# Post-Con Depression?



## Piccolora (Sep 1, 2016)

Do any of you get the post convention blues? I know I sure do. How do you cope with it, or do you just wait for it to go away on its own?


----------



## Nataku (Sep 1, 2016)

It's usually recommended that you go to local furmeets or visit and hang with some local furs (or some other group) after a con to help step down from the PCD. If you draw, gather a local group of furs and do an art jam. Or just play lots of games with friends to distract you. Most tend to find it subsides after a couple weeks.


----------



## Sergei Nóhomo (Sep 1, 2016)

Well you can cope with it by never going so you won't feel it in the first place~



https://imgur.com/height%3D662%3Bid%3D0ttbHfP%3Btype%3Dgifv%3Bwidth%3D1366


----------



## Deleted member 82554 (Sep 1, 2016)

Not really. My first (and last) con I went to I was more overwhelmed by everything than anything else. Taking into consideration that I didn't really have anything to miss after leaving, it's hard to say if I did get PCD at all. I did enjoy some things though, and everyone seemed nice...


----------



## Astus (Sep 3, 2016)

Apparently it does actually exist, or so this guy Dr. Courtney "Nuka" Plante - FurScience said when I went to the furry psychology panel at Anthrocon. If I remember correctly it involves the fact that you're surrounded by all these people who seem to share a good deal with you, almost like you're entering a safe community or such and then it is suddenly pulled away when you have to go, giving you the depression. I felt it when I left AC, and so did my friend who I was with


----------



## AJ3035 (Sep 4, 2016)

Cons are so good that when they are over you feel depressed? 

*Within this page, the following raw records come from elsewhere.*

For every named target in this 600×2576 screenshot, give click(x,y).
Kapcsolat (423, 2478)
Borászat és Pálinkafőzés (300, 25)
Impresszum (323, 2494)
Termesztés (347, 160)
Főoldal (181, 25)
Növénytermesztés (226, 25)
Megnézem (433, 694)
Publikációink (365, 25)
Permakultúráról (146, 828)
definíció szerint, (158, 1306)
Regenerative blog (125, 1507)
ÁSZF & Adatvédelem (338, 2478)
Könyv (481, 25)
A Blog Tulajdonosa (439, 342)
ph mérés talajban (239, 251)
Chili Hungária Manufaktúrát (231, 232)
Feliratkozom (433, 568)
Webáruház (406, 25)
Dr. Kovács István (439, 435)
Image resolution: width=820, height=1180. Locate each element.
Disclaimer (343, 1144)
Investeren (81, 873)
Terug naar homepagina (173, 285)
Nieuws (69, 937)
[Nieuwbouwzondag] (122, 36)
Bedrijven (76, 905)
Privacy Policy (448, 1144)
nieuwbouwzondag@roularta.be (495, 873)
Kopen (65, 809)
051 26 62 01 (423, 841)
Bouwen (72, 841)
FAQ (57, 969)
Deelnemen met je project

I really want to go to a furry con, and knowing this new bit of info makes me want to go more.


----------



## Piccolora (Sep 4, 2016)

It's slowly fading, but it doesn't make it any easier. Coping methods don't work for me, so I'll just have to let it pass on its own. The meetup idea is a good one, though, but I don't know of any meet ups that would even be remotely close to me.


----------



## x_eleven (Sep 6, 2016)

Whenever anything especially good happens, or something special that you've been waiting for, comes to an end, there's always a let-down. It's normal and shall pass.


----------